C/EBPβ isoforms regulate osteoclastogenesis through MafB expression (A) Venn diagram and number of differentially regulated genes in RAW264.7 cells induced to differentiate into osteoclasts for 2 days as identified by gene array analysis. Control cells (empty vector) and cells stably expressing LAP were compared with cells treated with rapamycin. (B) Real-time RT–PCR analysis of MafB expression in c/ebpβ^−/− and L/L osteoclasts cultured for 2 days with M-CSF and RANK-L as well as in the absence (grey bars) or presence of rapamycin (green bars), as indicated. Values represent relative expression levels compared with WT (set as 1). (C) Real-time RT–PCR analysis of MafB expression in osteoclasts of WT, c/ebpβ^−/− and L/L mice cultured for 6 days under osteoclastogenic conditions.
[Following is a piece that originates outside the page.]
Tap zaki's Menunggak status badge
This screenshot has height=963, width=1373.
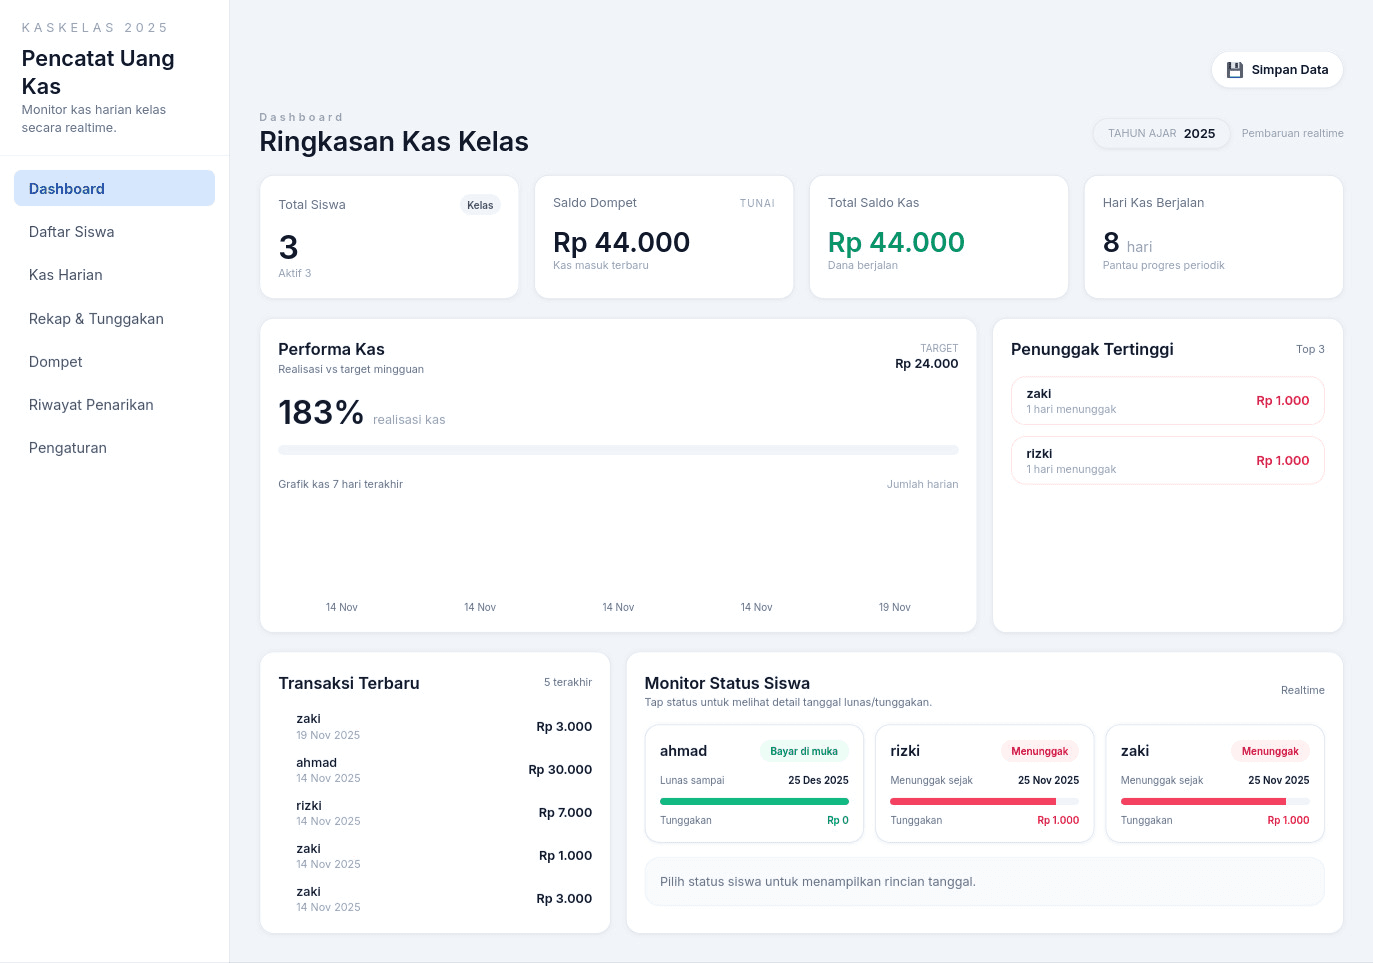tap(1270, 751)
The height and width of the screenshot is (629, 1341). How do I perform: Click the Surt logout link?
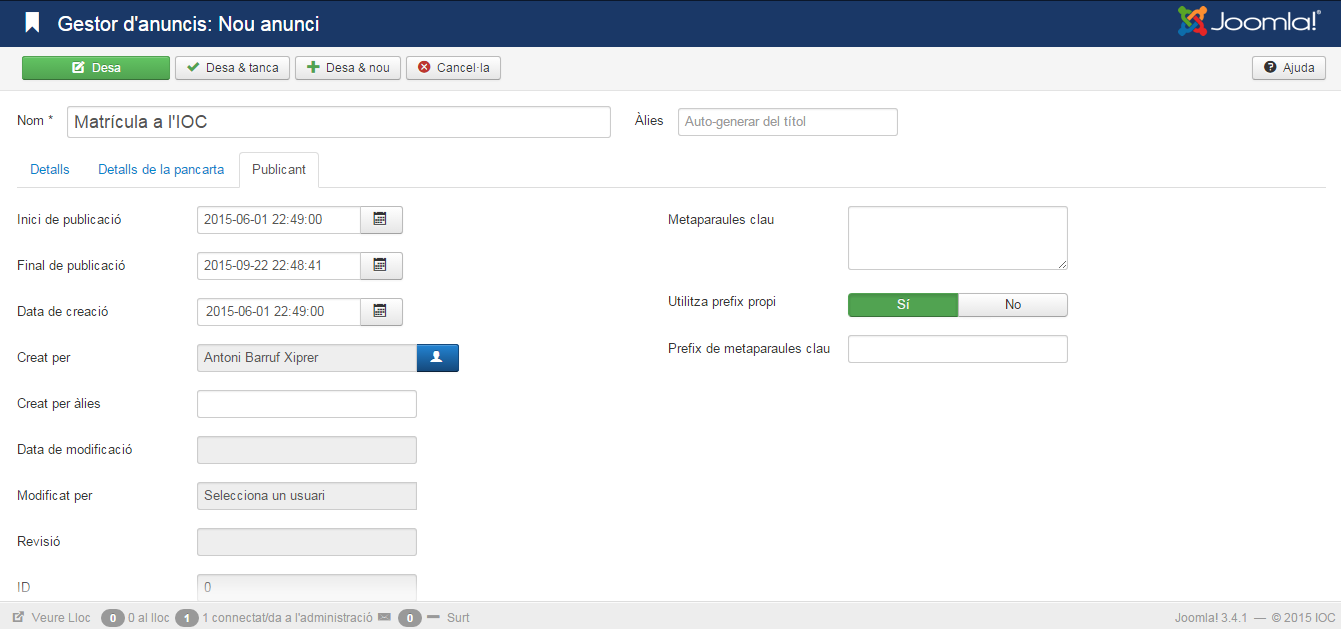click(x=458, y=618)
Values represent relative expression levels compared with WT (set as 1). Data are presented as mean±s.e.m.; n=6 per group. ^*P<0.05, ^**P<0.01 versus WT. (D) Luciferase reporter assay using a mouse MafB promoter reporter. RAW264.7 cells were transfected with empty control (EGFP) or with C/EBPβ isoforms. Values were normalized to CMV-promoter driven Renilla luciferase activity. (E) Luciferase reporter assay using a mouse MafB promoter reporter. RAW264.7 cells were transfected with empty control (EGFP) or LAP expression vector, treated with RANK-L and with rapamycin (green bars), as indicated. (F) C/EBPβ-deficient MEFs were transfected with the mouse MafB promoter reporter and control (empty vector, EGFP) or C/EBPβ (WT) and treated with rapamycin (green bars), as indicated. Data are presented as mean±s.e.m, ^*P<0.05 versus control. (G) Representative pictures of RANK-L-induced osteoclast differentiation of RAW264.7 cells with stable MafB short hairpin interfering RNA (shMafB) or control, in the absence (solvent) or presence of rapamycin, as indicated. Osteoclasts were stained for TRACP (red staining). Bar graphs show quantification of differentiated osteoclasts (number of nuclei per cell), in the absence (solvent) or presence of rapamycin. The values from control cultures in the presence of solvent are set at 100%. A representative experiment is shown. (H) Knock-down of MafB using a shRNA in RAW264.7 cells as determined by western blot analysis. The lanes were run on the same gel, but were noncontiguous. Loading was controlled by analysis of α-tubulin expression.

Figure 9

C/EBPβ as a switch in osteoclastogenesis. Schematic representation of how differences in mTOR activity alters the C/EBPβ isoform ratio to regulate osteoclastogenesis. Rapamycin inhibits mTOR, which causes enhanced expression of LAP. LAP induces expression of MafB. MafB inhibits NFATc1 and other osteoclastic transcriptional regulators (c-Fos and Mitf), which results in the down-regulation of osteoclastic genes including TNFα and the cell fusion genes ATP6v0d2 and DC-STAMP (partially derived from Kim et al, 2007, 2008). Enhanced expression of LAP therefore inhibits osteoclast differentiation, whereas LIP (produced at high mTOR activity) forces osteoclast differentiation.